** Task details **
Please copy every record below exactly and leave out the pictures.

** Data entries **

"""

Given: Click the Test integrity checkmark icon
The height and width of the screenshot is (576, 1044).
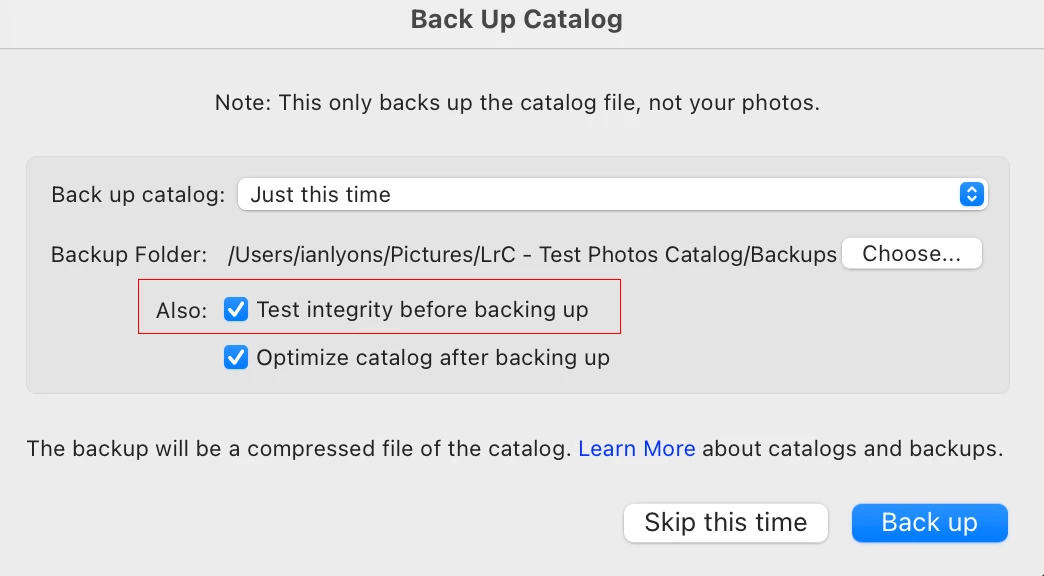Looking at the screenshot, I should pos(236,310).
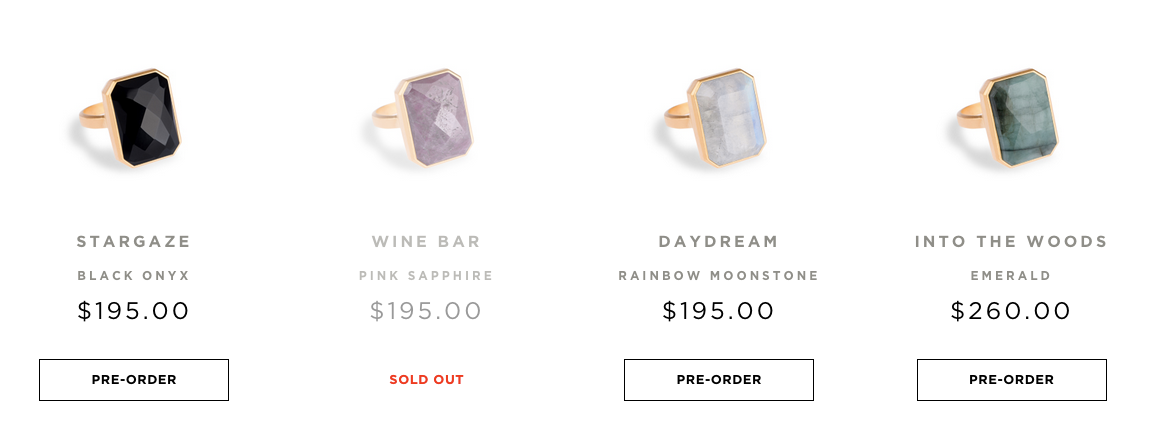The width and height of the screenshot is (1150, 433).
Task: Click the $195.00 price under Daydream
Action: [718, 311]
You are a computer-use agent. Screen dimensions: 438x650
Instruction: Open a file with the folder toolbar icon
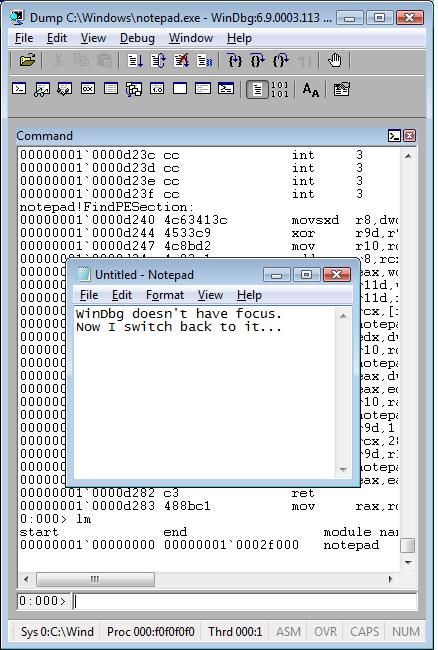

"""

** Worked solution **
Given: Click the Test integrity checkmark icon
The height and width of the screenshot is (576, 1044).
Looking at the screenshot, I should pos(236,310).
The width and height of the screenshot is (1150, 433).
Task: Click the $195.00 price under Daydream
Action: [718, 311]
You are a computer-use agent. Screen dimensions: 438x650
Instruction: Open a file with the folder toolbar icon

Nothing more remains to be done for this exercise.